Compliqué à gérer le G20? Visiblement, le Palais des Festivals de Cannes en a vu d’autres. Entretien avec David Lisnard, son président.
Que représente l’accueil d’un sommet comme celui du G20?
C’est une démonstration des capacités d’adaptation de Cannes, qui peut accueillir des événements internationaux. Entre 20 et 25% de nos emplois dépendent du tourisme d’affaires avec des salons comme le Mipcom (audiovisuel), le Midem (musique), le Festival du Film… Cannes est aujourd’hui la deuxième destination pour les salons professionnels derrière Paris et devant Lyon.

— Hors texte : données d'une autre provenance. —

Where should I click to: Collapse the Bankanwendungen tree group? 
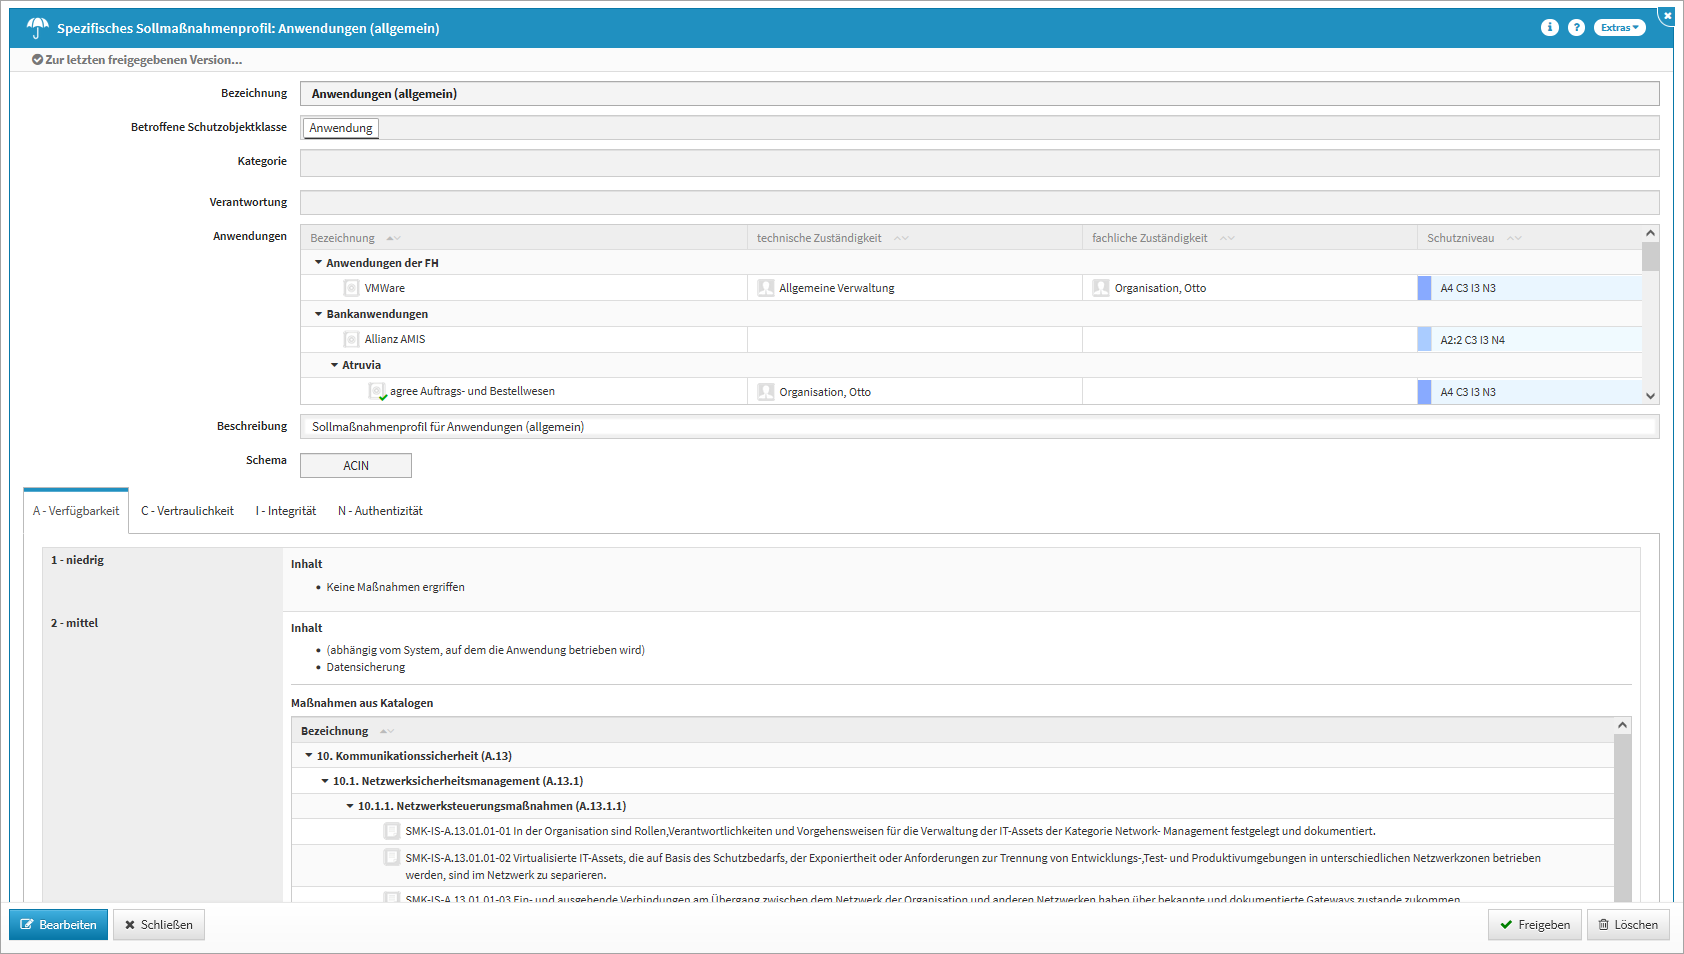319,314
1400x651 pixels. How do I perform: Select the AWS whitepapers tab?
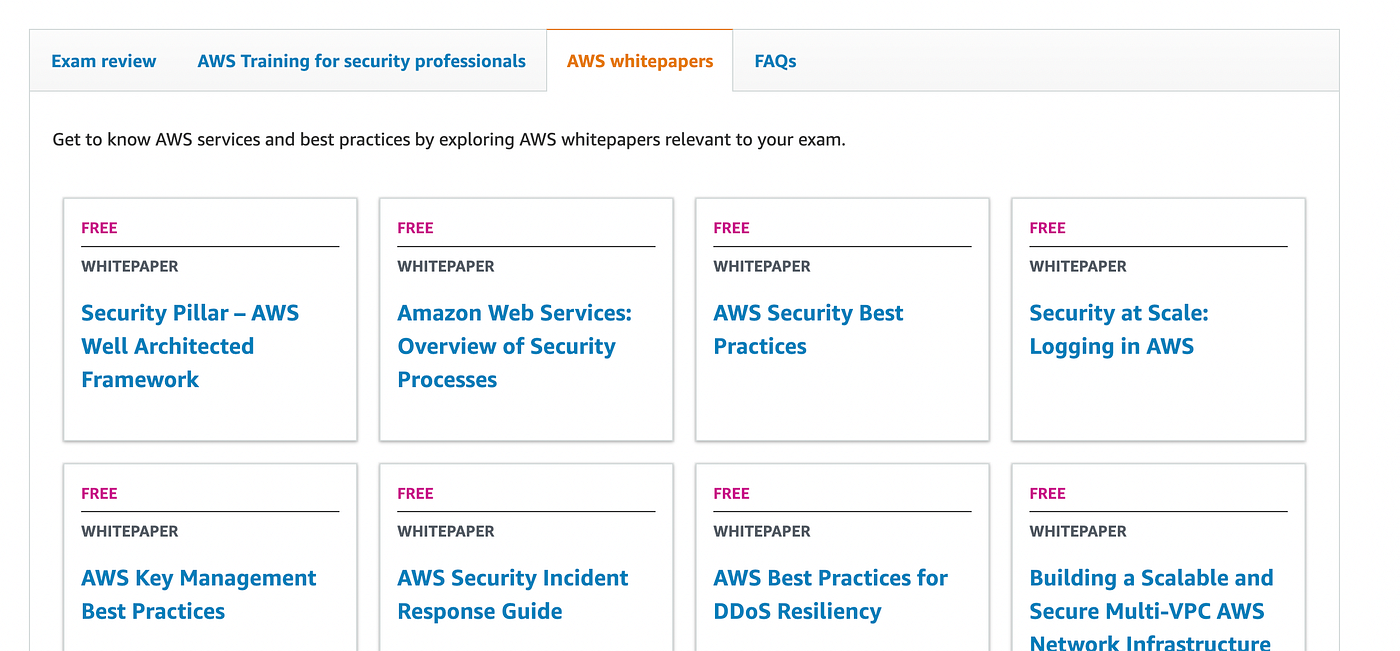click(640, 61)
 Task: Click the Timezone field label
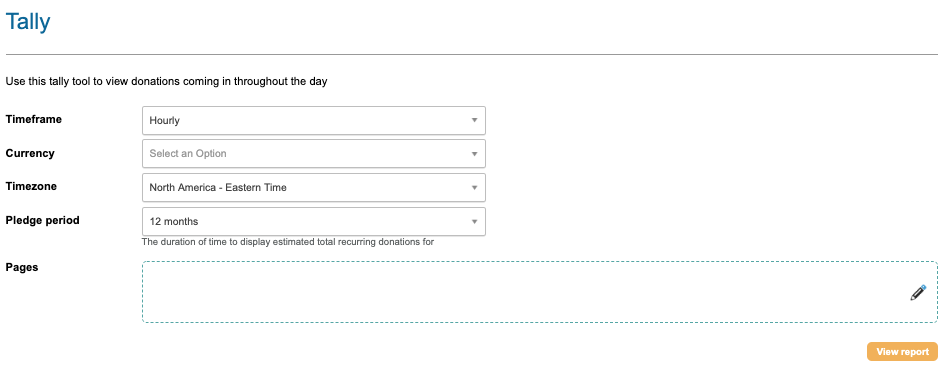pyautogui.click(x=31, y=186)
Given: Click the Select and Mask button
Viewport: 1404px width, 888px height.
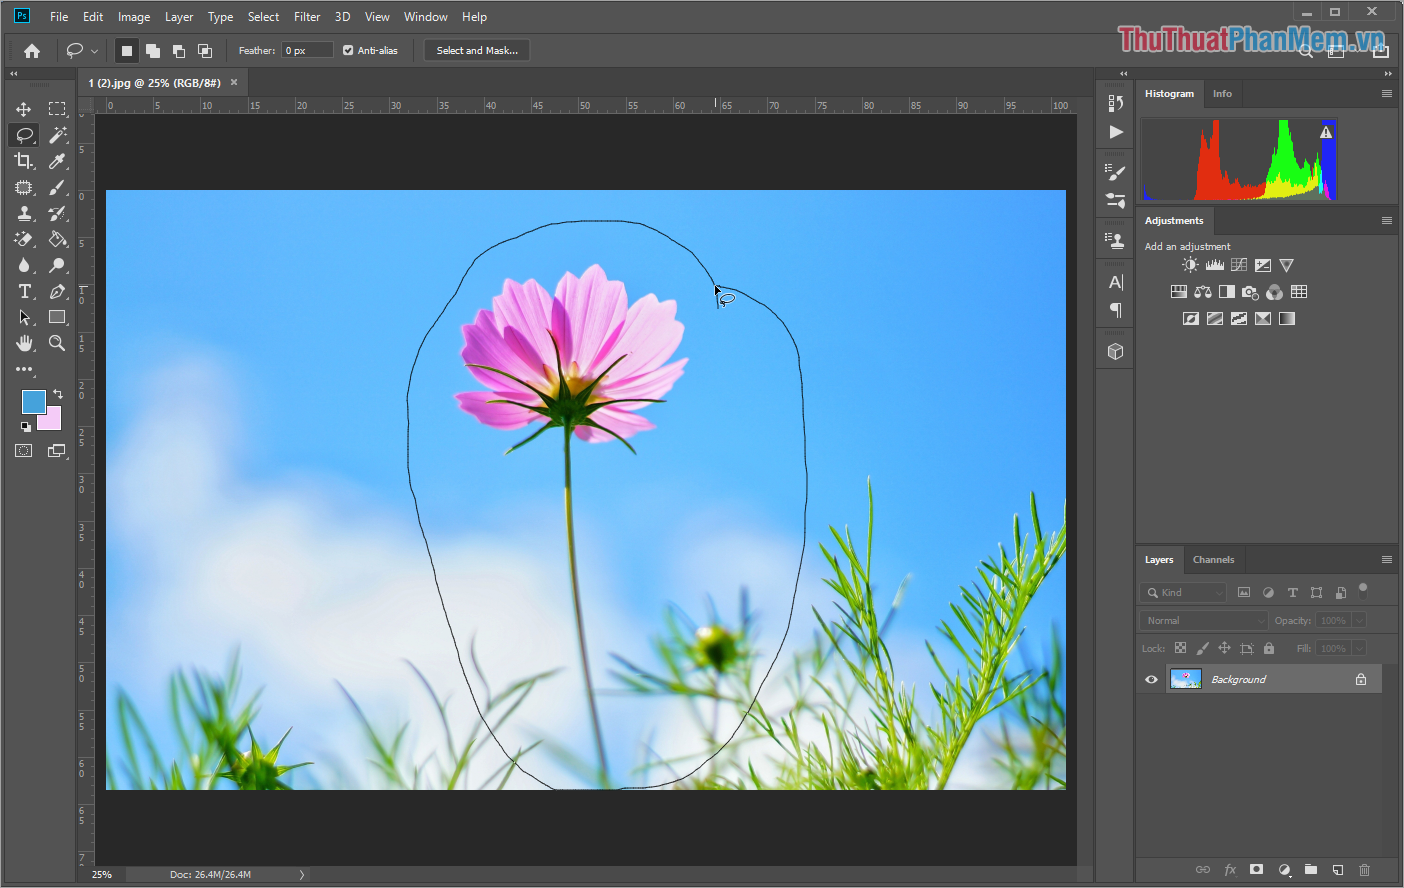Looking at the screenshot, I should click(477, 49).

Recevoir des décideurs, c’est la plus belle campagne de promotion. Nos 280 salariés ont du vécu, mais cet évènement est assez unique vu le contexte mondiale actuel.

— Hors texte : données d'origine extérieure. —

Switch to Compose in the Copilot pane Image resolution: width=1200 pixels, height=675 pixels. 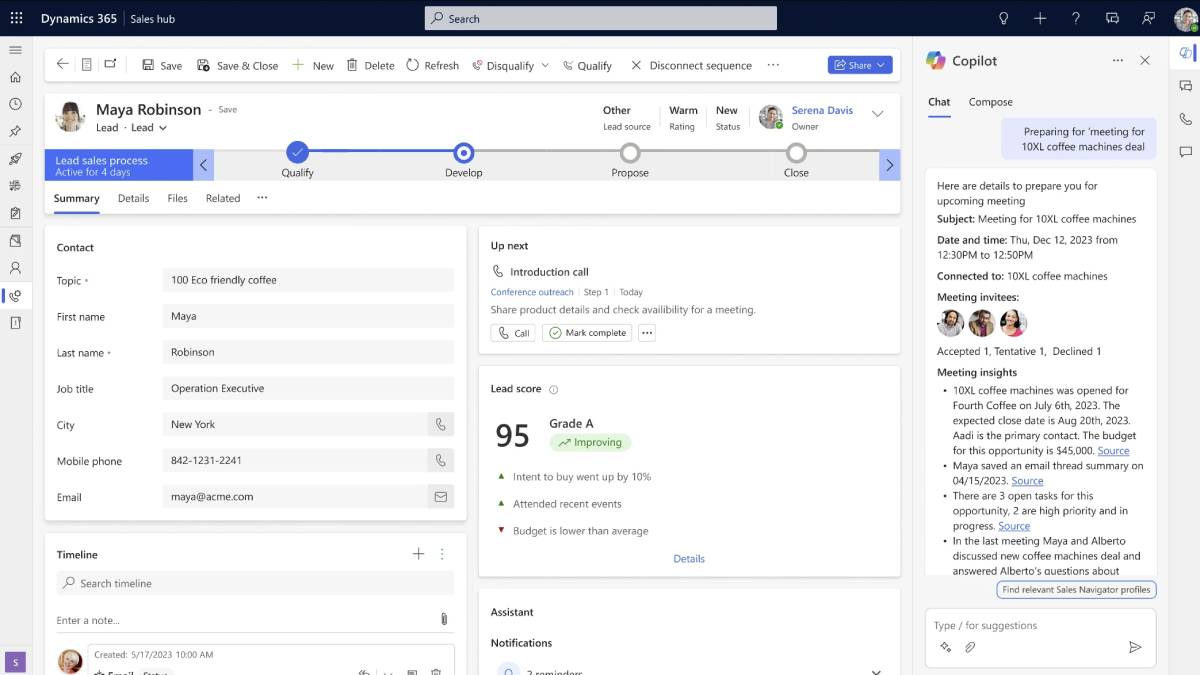point(990,102)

Est-ce que c’est plus difficile à gérer que le Festival du Film par exemple?
Non, même si un tel évènement ne va pas sans inconvénients. Ce sommet est unique, ponctuel, contrairement au Festival du film, qui est récurrent. Ensuite, il y a eu beaucoup de changements de programme. Alors que le G20 n’avait pas encore commencé mercredi, il a fallu organiser plusieurs mini-sommets.
Certaines délégations sont-elles plus tatillonnes que d’autres?
Nous n’avons pas eu à gérer de caprices de stars. Contrairement à ce que l’on peut parfois dire, les Américains sont très aimables. Pour avoir eu à faire souvent à des délégations qui visitent le sommet en amont, ils sont rigoureux et ultra-corrects. Ils tiennent à leur image.